Extracted information below:
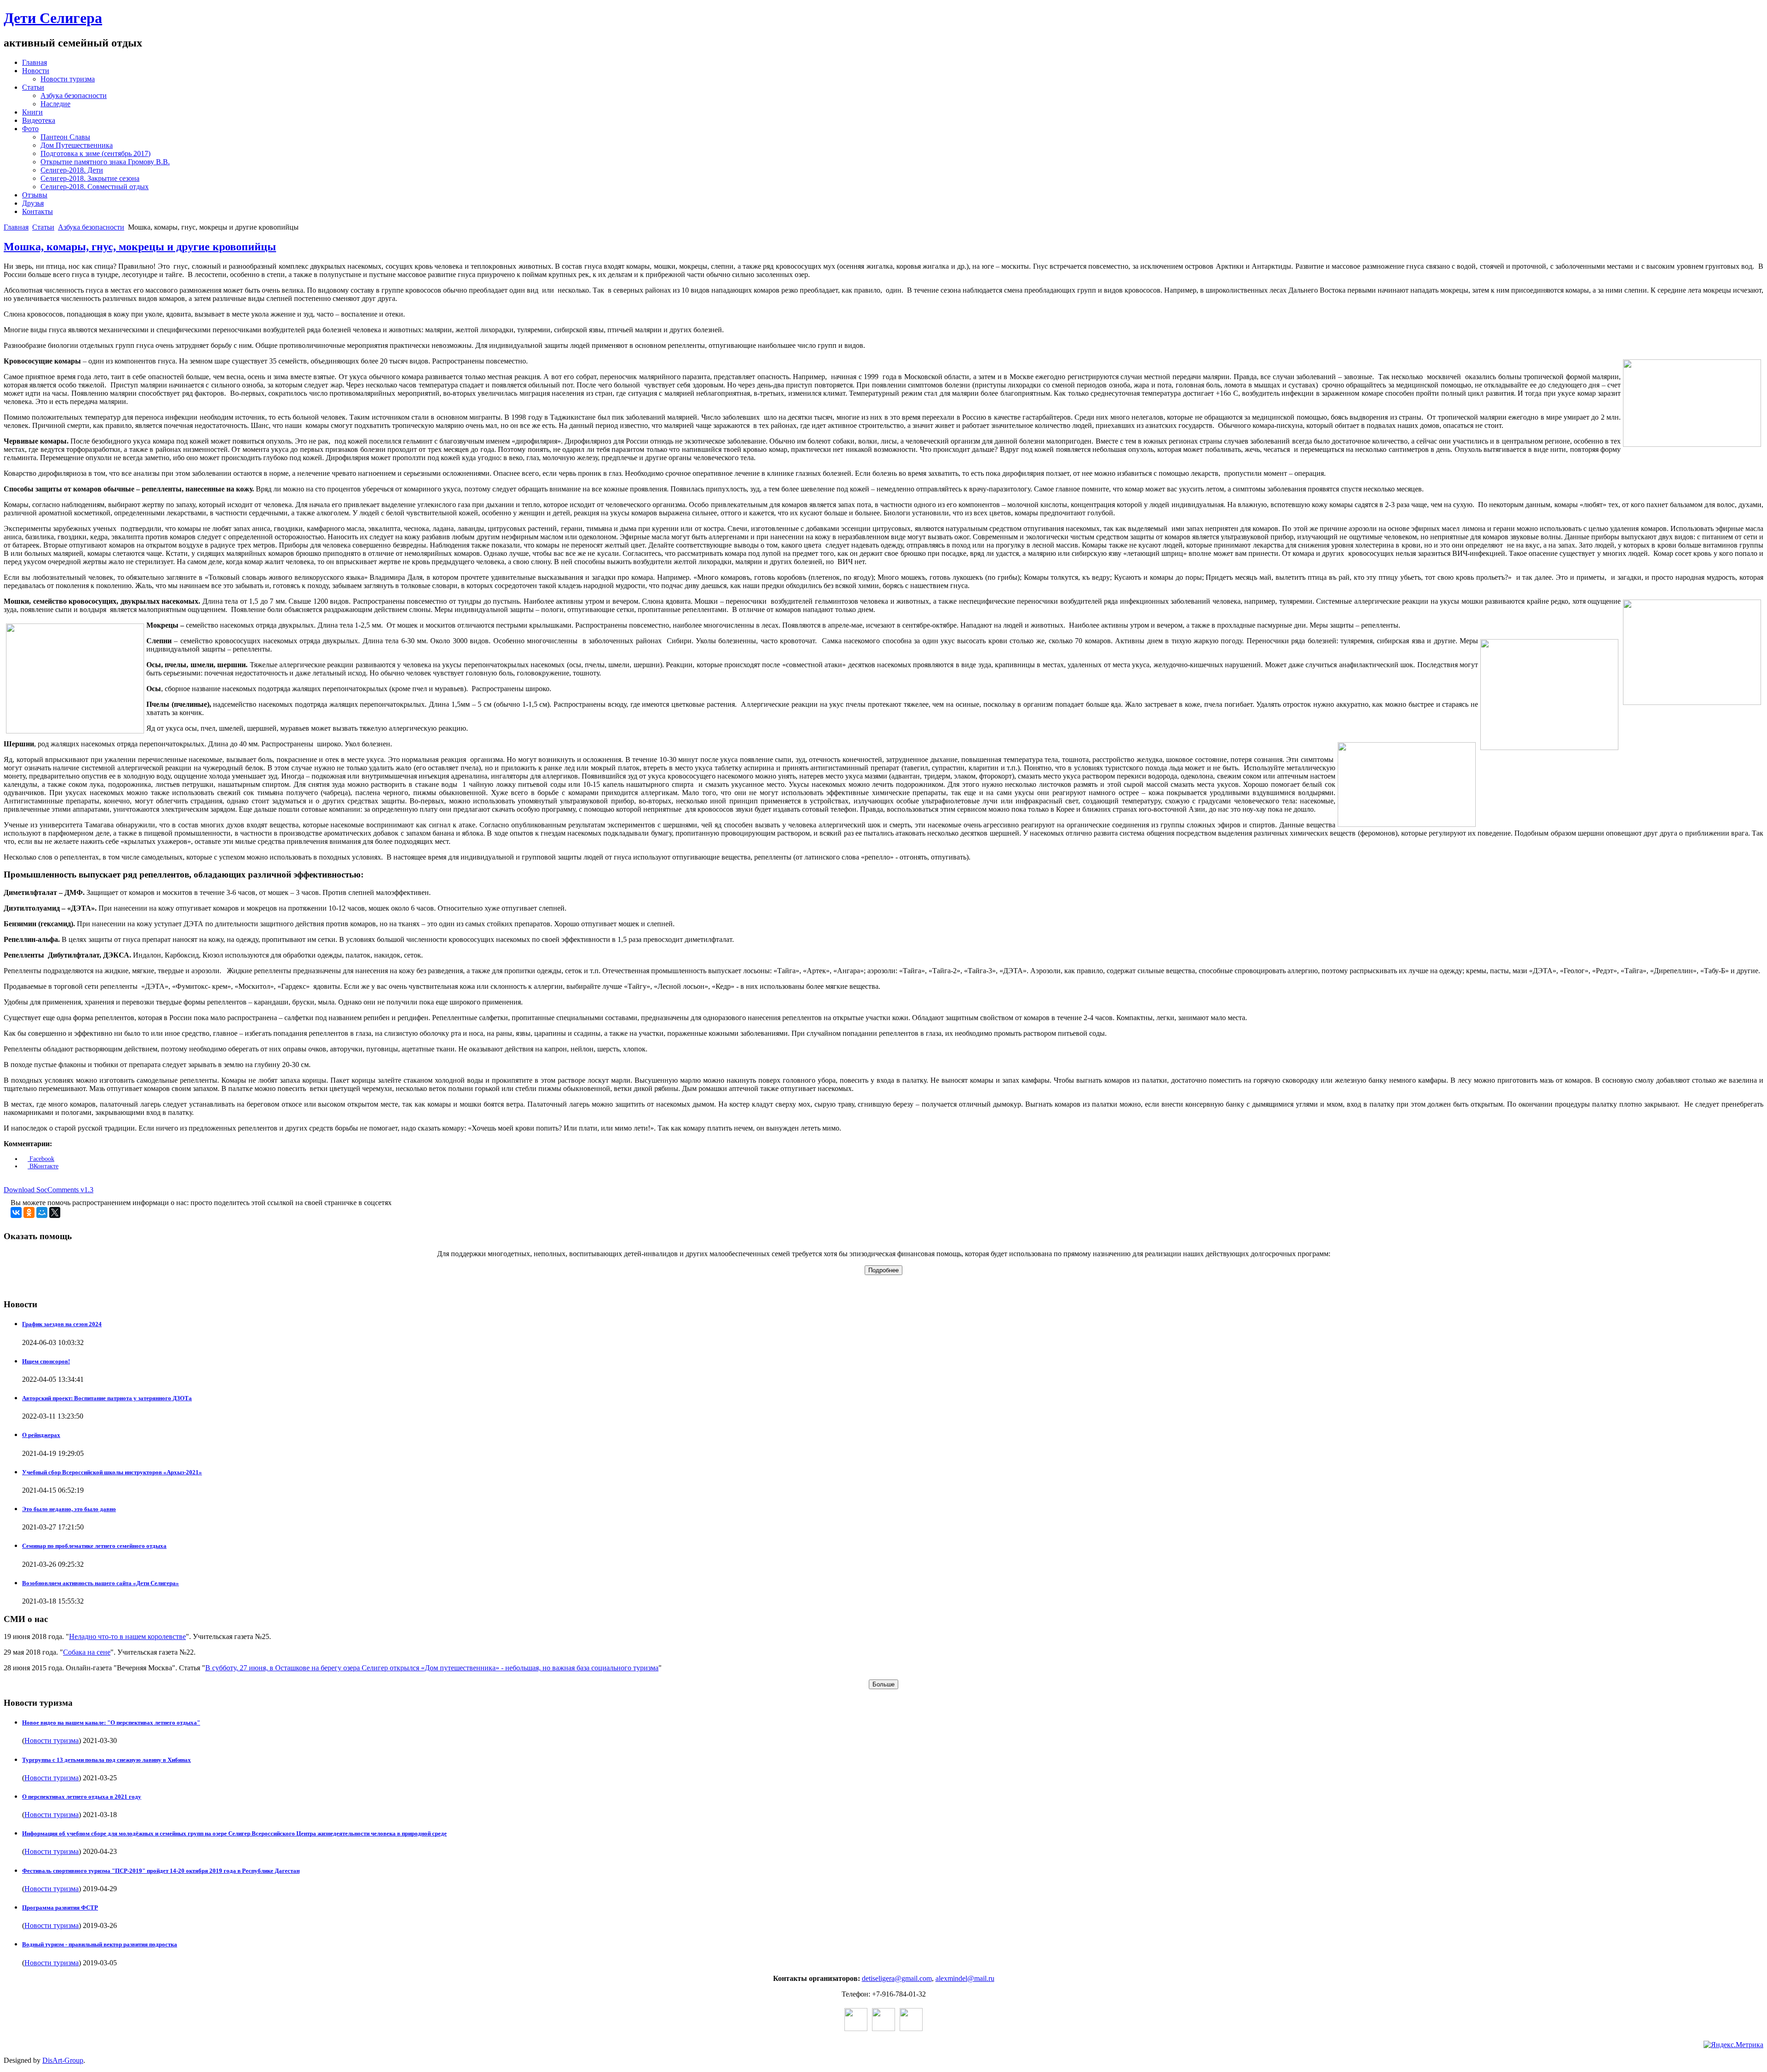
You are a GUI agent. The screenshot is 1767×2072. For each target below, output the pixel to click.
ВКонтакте (43, 1166)
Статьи (33, 87)
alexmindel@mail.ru (964, 1978)
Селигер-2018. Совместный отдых (94, 186)
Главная (34, 62)
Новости (35, 71)
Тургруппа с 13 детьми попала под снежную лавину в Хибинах (106, 1759)
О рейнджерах (41, 1434)
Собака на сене (86, 1652)
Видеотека (38, 120)
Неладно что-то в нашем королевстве (127, 1636)
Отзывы (34, 195)
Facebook (41, 1158)
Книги (32, 112)
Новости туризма (67, 79)
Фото (30, 129)
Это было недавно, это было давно (69, 1509)
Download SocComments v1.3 (48, 1190)
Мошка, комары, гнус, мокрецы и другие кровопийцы (140, 247)
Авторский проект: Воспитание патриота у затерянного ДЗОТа (107, 1398)
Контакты (37, 211)
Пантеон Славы (65, 137)
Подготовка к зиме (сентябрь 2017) (95, 153)
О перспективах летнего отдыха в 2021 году (81, 1796)
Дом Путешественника (76, 145)
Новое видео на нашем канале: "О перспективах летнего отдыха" (111, 1722)
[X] (54, 1212)
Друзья (33, 203)
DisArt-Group (62, 2060)
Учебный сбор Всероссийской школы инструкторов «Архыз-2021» (112, 1472)
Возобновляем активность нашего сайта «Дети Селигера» (100, 1583)
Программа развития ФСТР (60, 1907)
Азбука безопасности (73, 95)
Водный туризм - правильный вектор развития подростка (99, 1944)
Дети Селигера (53, 18)
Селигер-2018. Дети (71, 170)
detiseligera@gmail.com (897, 1978)
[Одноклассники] (29, 1212)
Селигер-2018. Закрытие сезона (89, 178)
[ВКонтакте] (16, 1212)
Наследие (55, 104)
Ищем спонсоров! (46, 1361)
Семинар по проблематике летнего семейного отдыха (94, 1545)
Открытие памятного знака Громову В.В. (105, 162)
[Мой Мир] (41, 1212)
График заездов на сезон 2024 (62, 1324)
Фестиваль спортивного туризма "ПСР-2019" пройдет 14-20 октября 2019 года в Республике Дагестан (161, 1870)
End of Extracted information.
_Goal of the exercise:_ Please write out the lines that run from the one with "Facebook (41, 1158)" to the end of the records, both included, exactly as they appear.

_Answer for this exercise:_
Facebook (41, 1158)
Книги (32, 112)
Новости туризма (67, 79)
Фото (30, 129)
Это было недавно, это было давно (69, 1509)
Download SocComments v1.3 (48, 1190)
Мошка, комары, гнус, мокрецы и другие кровопийцы (140, 247)
Авторский проект: Воспитание патриота у затерянного ДЗОТа (107, 1398)
Контакты (37, 211)
Пантеон Славы (65, 137)
Подготовка к зиме (сентябрь 2017) (95, 153)
О перспективах летнего отдыха в 2021 году (81, 1796)
Дом Путешественника (76, 145)
Новое видео на нашем канале: "О перспективах летнего отдыха" (111, 1722)
[X] (54, 1212)
Друзья (33, 203)
DisArt-Group (62, 2060)
Учебный сбор Всероссийской школы инструкторов «Архыз-2021» (112, 1472)
Возобновляем активность нашего сайта «Дети Селигера» (100, 1583)
Программа развития ФСТР (60, 1907)
Азбука безопасности (73, 95)
Водный туризм - правильный вектор развития подростка (99, 1944)
Дети Селигера (53, 18)
Селигер-2018. Дети (71, 170)
detiseligera@gmail.com (897, 1978)
[Одноклассники] (29, 1212)
Селигер-2018. Закрытие сезона (89, 178)
[ВКонтакте] (16, 1212)
Наследие (55, 104)
Ищем спонсоров! (46, 1361)
Семинар по проблематике летнего семейного отдыха (94, 1545)
Открытие памятного знака Громову В.В. (105, 162)
[Мой Мир] (41, 1212)
График заездов на сезон 2024 (62, 1324)
Фестиваль спортивного туризма "ПСР-2019" пройдет 14-20 октября 2019 года в Республике Дагестан (161, 1870)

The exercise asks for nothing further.